REQUIREMENT: Recast the lines from the one containing "You are a GUI" through the end of the rows as a Markdown table with the columns "Row" and "Line," numbering each line. Include both ends, skip blank lines, and leave the pictures out.

====== RECORDS PROVIDED

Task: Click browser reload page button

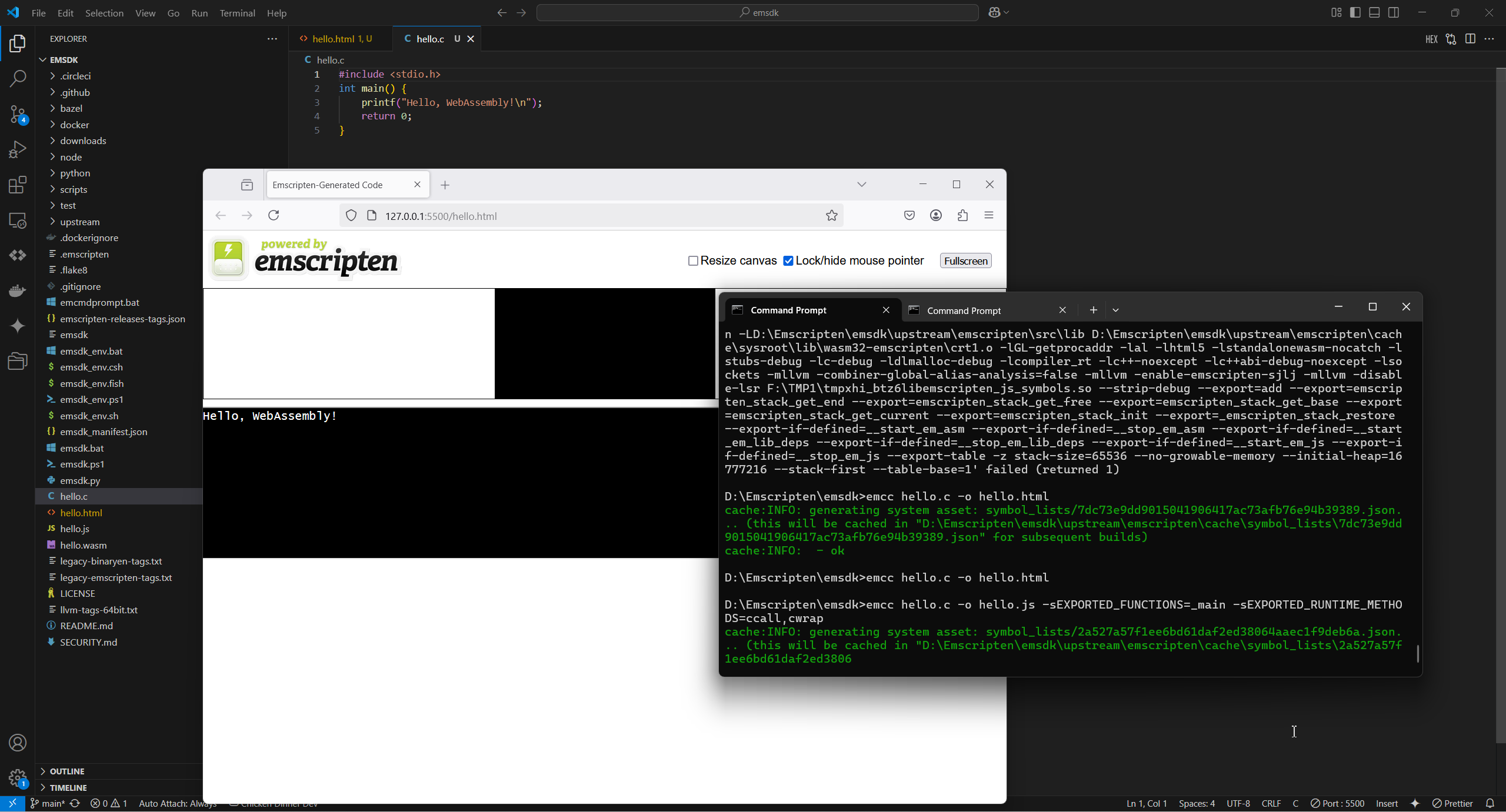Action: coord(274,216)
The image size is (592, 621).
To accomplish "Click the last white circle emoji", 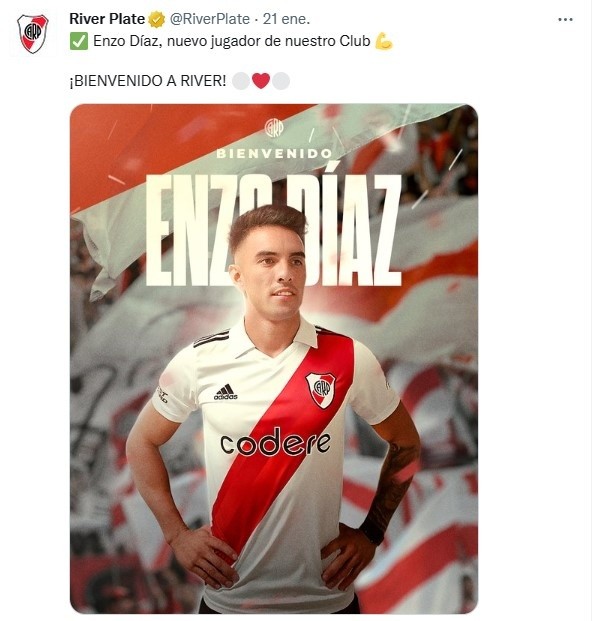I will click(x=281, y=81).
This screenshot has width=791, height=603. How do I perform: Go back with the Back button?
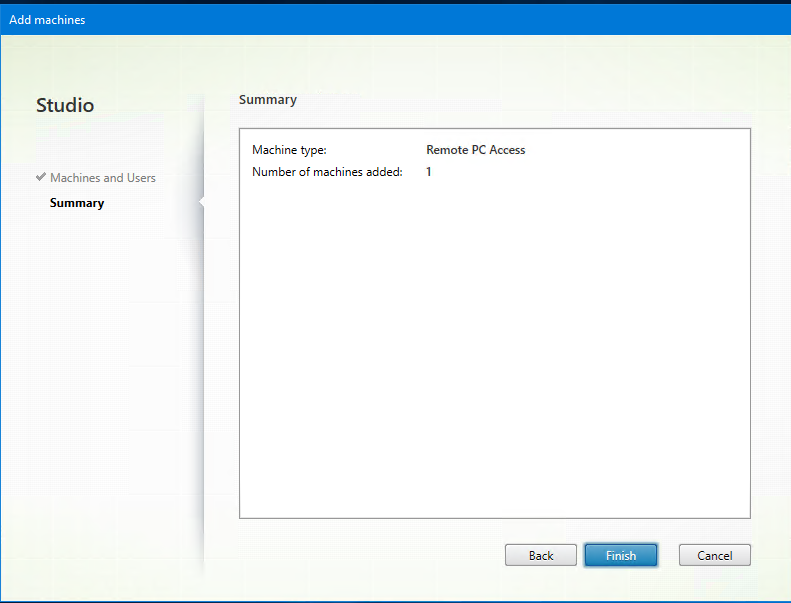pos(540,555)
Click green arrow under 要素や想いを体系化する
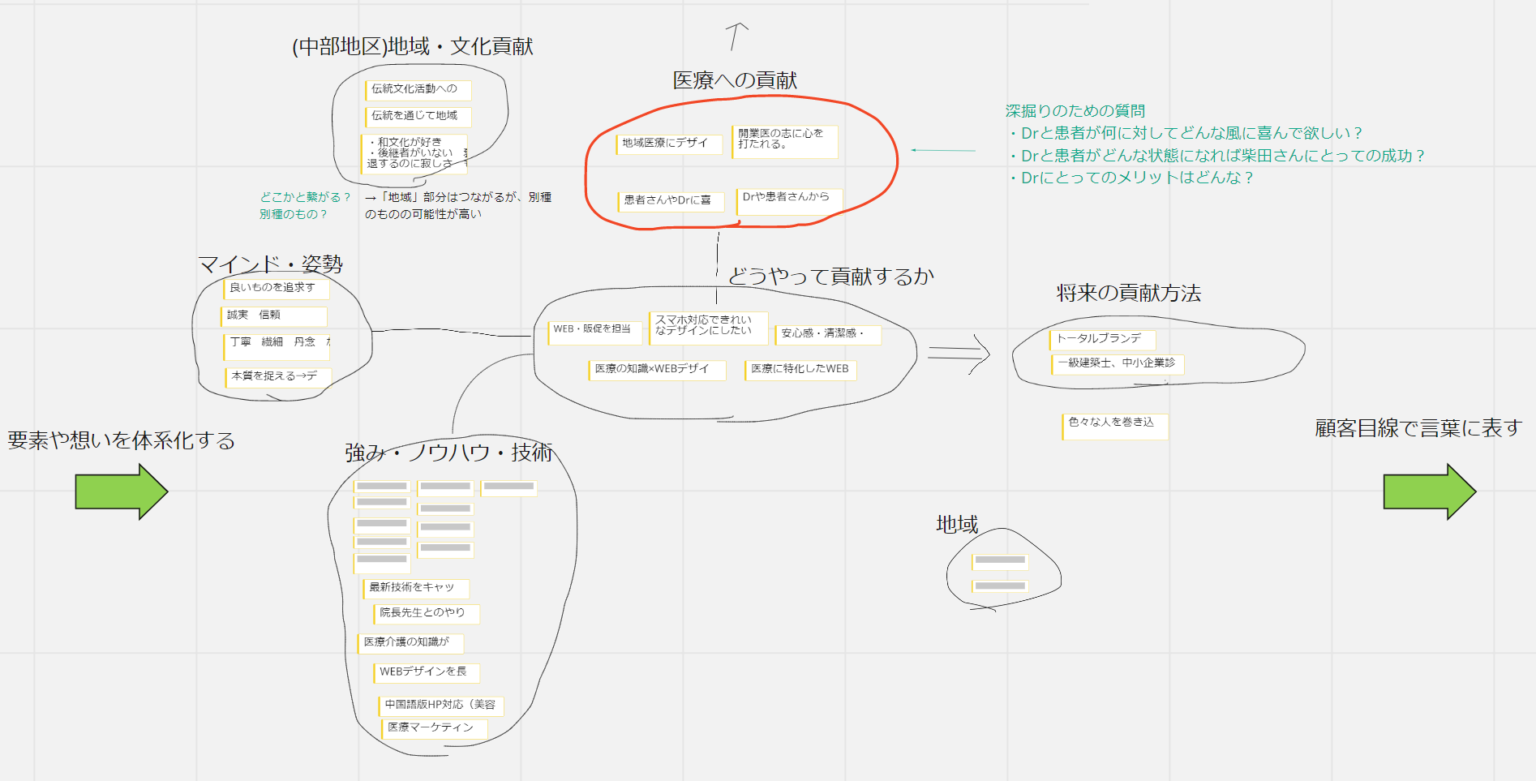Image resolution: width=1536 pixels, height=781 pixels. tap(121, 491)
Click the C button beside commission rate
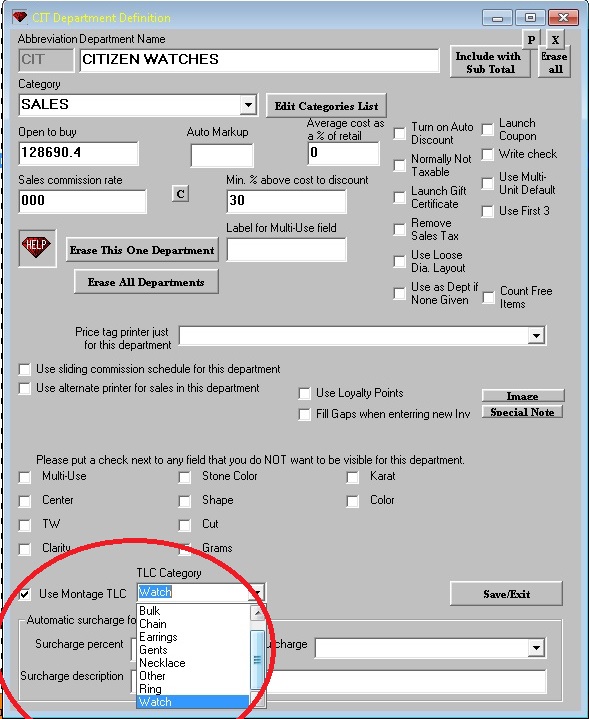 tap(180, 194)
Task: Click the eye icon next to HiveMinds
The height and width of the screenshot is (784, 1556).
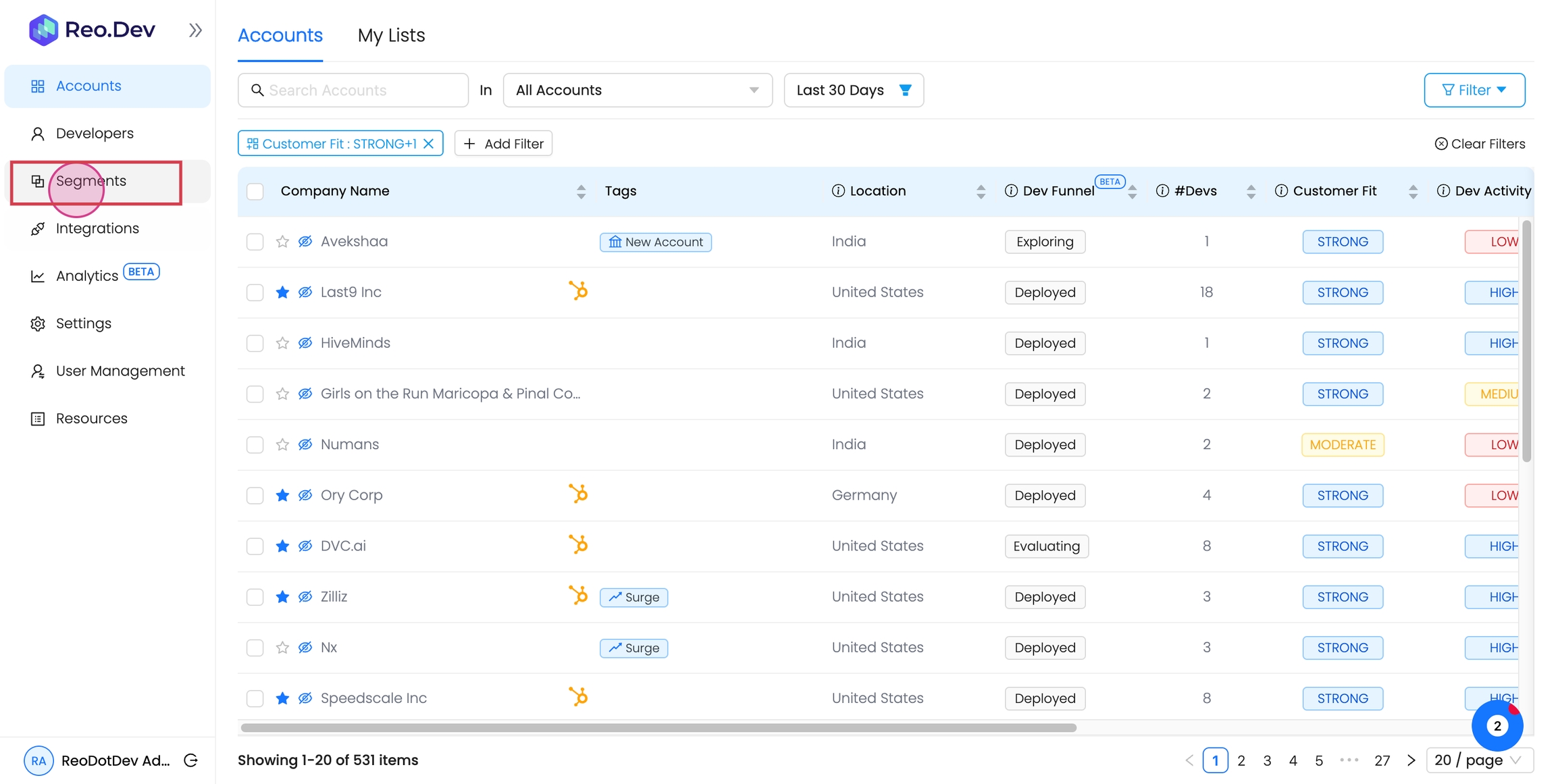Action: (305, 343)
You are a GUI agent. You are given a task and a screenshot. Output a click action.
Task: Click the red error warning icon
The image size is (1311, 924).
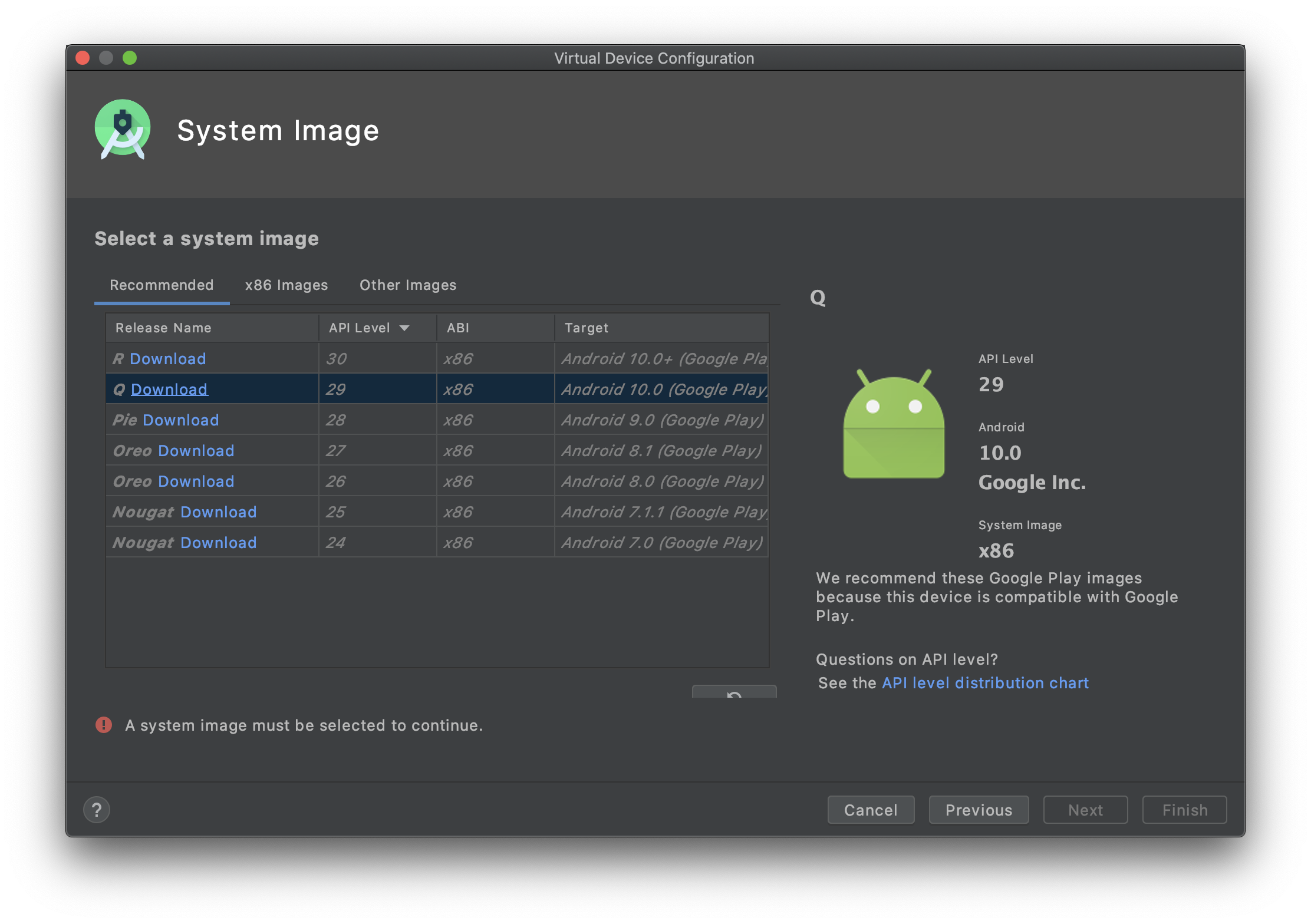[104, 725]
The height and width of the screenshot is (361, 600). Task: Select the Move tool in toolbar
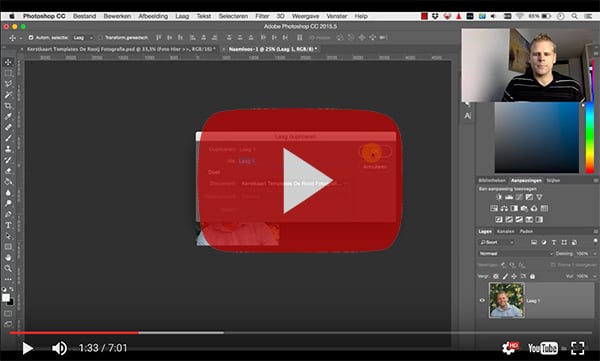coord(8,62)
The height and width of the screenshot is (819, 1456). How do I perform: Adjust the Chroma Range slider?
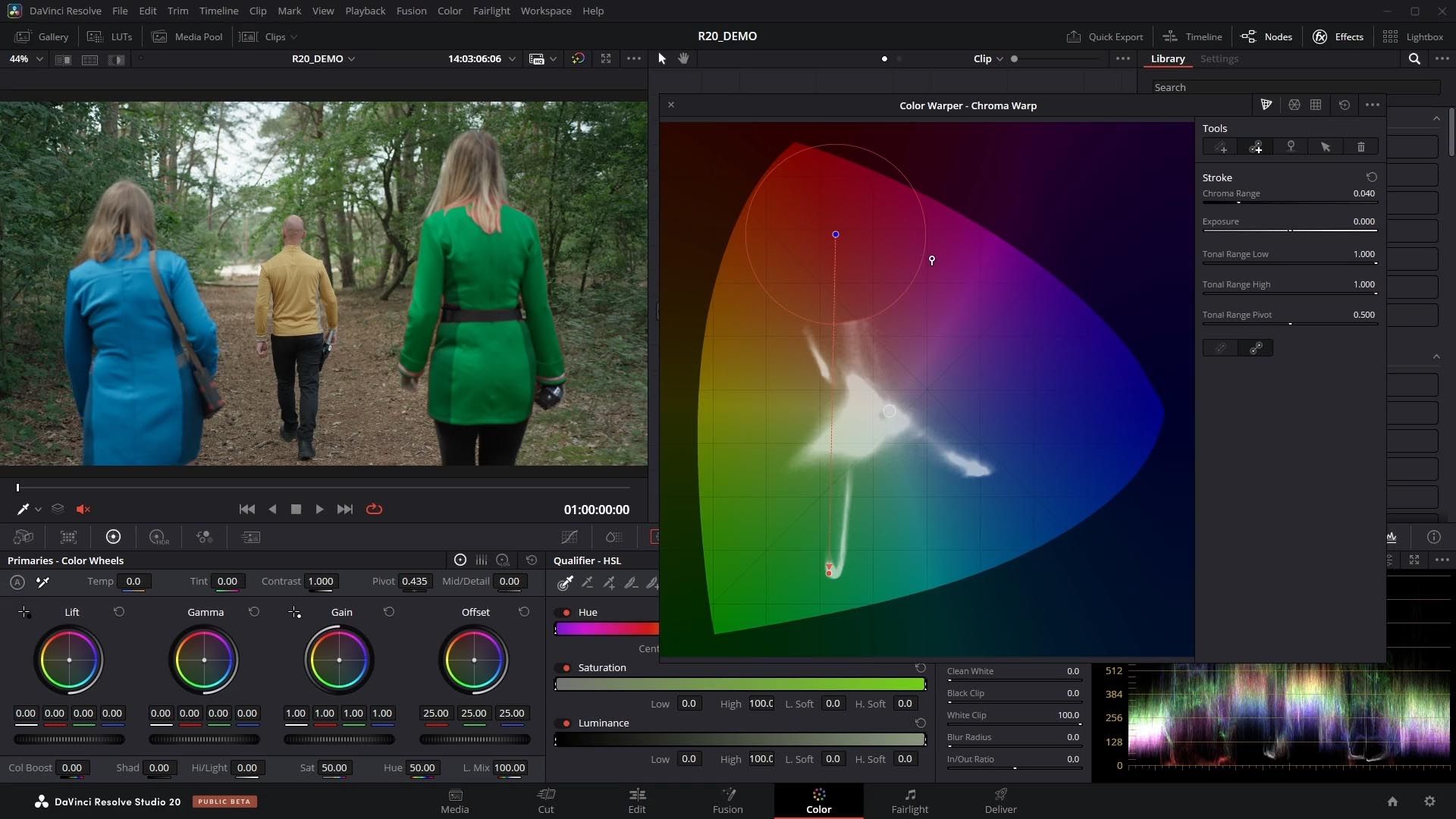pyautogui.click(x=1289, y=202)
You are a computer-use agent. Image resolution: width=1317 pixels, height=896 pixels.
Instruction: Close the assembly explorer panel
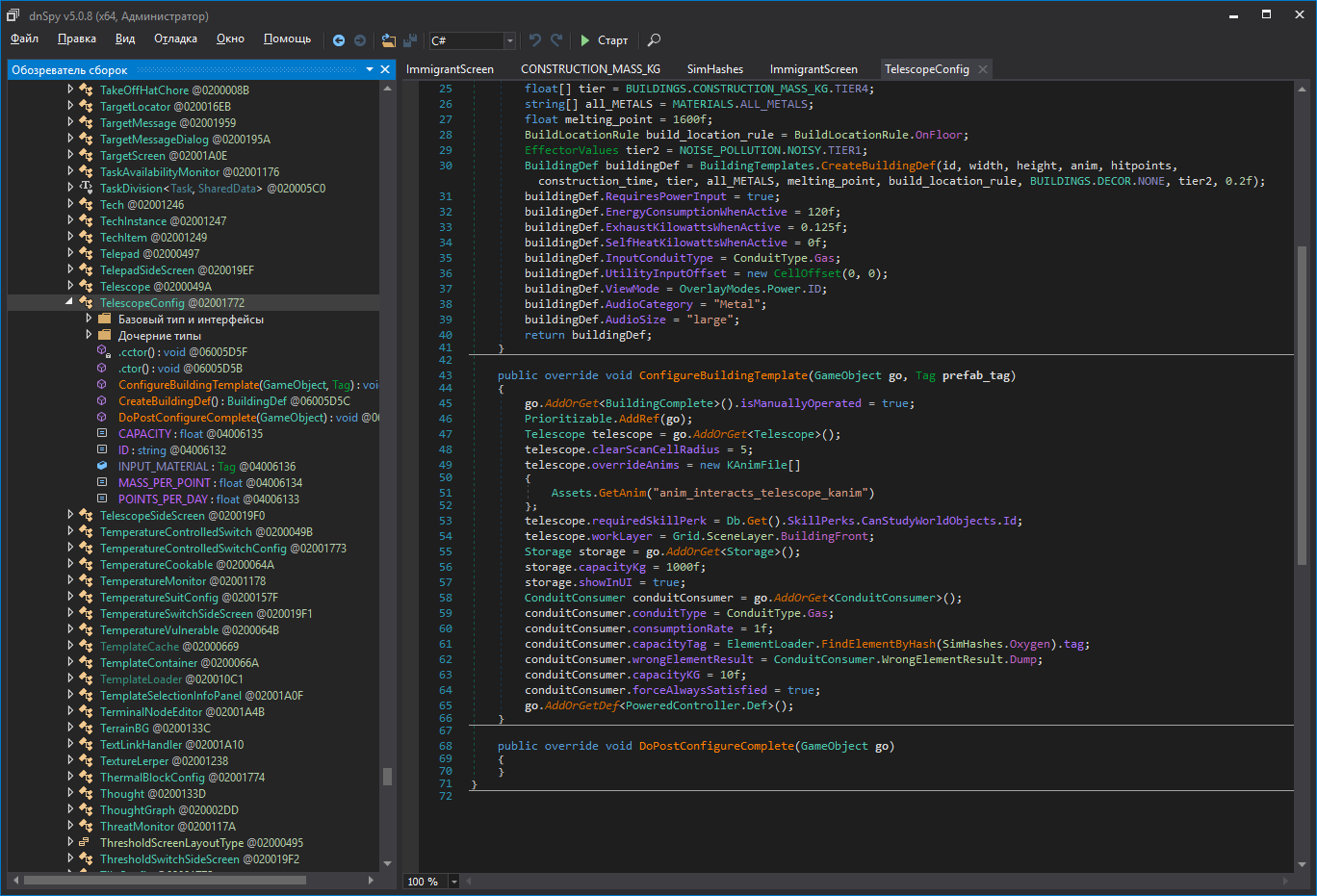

============

RESPONSE TO THIS EXERCISE:
| Row | Line |
|---|---|
| 1 | You are a GUI agent. You are given a task and a screenshot. Output a click action. |
| 2 | Task: Click the red error warning icon |
| 3 | The image size is (1311, 924). |
| 4 | [104, 725] |
| 5 | The height and width of the screenshot is (361, 600). Task: Select the Move tool in toolbar |
| 6 | coord(8,62) |
| 7 | The height and width of the screenshot is (819, 1456). How do I perform: Adjust the Chroma Range slider? |
| 8 | pyautogui.click(x=1289, y=202) |
| 9 | You are a computer-use agent. Image resolution: width=1317 pixels, height=896 pixels. |
| 10 | Instruction: Close the assembly explorer panel |